## WORK TO COMPLETE
Report, as a single number, how many lines of the records contain the word "section".

## PROVIDED DATA

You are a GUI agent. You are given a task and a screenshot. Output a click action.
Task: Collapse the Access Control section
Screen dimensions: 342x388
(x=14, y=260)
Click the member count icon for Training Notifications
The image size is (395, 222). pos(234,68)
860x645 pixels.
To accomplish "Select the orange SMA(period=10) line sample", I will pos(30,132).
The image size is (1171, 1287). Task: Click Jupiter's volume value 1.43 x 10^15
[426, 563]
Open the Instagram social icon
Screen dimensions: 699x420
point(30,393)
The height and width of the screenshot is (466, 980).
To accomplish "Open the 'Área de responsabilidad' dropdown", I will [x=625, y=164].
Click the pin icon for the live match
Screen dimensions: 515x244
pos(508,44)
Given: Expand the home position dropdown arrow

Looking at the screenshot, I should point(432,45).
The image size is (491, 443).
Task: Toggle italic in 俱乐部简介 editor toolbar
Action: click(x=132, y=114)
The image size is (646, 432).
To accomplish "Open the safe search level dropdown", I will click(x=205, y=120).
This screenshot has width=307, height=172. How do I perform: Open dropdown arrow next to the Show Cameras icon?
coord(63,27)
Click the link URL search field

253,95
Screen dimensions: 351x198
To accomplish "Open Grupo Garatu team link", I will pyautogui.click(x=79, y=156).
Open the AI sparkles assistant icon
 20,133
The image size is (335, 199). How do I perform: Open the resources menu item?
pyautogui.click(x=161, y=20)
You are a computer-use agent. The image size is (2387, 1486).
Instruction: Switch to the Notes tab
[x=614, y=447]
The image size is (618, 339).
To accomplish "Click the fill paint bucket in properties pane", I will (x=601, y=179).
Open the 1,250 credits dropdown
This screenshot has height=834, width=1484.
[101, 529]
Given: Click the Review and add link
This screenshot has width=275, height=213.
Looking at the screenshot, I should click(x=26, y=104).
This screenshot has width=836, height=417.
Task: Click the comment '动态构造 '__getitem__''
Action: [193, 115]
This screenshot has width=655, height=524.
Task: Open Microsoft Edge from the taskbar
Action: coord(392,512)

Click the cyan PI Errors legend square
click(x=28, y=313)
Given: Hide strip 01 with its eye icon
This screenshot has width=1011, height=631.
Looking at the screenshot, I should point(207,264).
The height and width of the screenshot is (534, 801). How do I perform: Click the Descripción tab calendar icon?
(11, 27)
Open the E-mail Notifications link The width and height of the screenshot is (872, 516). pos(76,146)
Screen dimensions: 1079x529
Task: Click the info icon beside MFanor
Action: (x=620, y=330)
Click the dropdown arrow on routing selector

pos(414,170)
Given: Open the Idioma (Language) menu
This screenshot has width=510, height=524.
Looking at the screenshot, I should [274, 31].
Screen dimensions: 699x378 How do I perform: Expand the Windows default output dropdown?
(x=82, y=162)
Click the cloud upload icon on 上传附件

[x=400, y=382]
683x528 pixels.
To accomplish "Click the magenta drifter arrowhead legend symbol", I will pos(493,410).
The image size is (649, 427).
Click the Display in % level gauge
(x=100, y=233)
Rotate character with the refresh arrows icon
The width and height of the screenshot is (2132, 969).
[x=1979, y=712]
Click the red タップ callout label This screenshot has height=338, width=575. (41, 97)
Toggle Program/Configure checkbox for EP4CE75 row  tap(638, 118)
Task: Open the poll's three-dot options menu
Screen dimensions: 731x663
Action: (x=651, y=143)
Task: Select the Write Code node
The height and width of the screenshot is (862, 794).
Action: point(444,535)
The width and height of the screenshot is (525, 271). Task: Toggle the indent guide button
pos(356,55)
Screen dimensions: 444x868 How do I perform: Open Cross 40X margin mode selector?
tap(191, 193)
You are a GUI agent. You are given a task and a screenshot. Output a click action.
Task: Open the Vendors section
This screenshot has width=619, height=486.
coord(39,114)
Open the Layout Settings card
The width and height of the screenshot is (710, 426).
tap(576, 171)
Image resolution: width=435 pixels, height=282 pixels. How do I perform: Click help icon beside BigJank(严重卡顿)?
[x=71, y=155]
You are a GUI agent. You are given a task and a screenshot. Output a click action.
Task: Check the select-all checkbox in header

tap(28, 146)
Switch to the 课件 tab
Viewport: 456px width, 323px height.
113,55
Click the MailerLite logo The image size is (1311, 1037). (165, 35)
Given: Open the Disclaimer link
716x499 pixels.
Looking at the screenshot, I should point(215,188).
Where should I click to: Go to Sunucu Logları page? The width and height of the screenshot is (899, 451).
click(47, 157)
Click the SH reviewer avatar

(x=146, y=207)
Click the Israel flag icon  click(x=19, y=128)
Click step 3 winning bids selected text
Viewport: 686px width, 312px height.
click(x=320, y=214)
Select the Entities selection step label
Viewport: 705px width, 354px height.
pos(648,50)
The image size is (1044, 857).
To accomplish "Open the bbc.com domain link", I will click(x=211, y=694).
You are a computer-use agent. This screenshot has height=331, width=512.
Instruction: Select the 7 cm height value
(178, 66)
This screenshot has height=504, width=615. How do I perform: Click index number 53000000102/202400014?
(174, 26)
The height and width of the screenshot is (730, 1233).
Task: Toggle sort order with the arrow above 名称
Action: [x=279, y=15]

## FINISHED TASK
2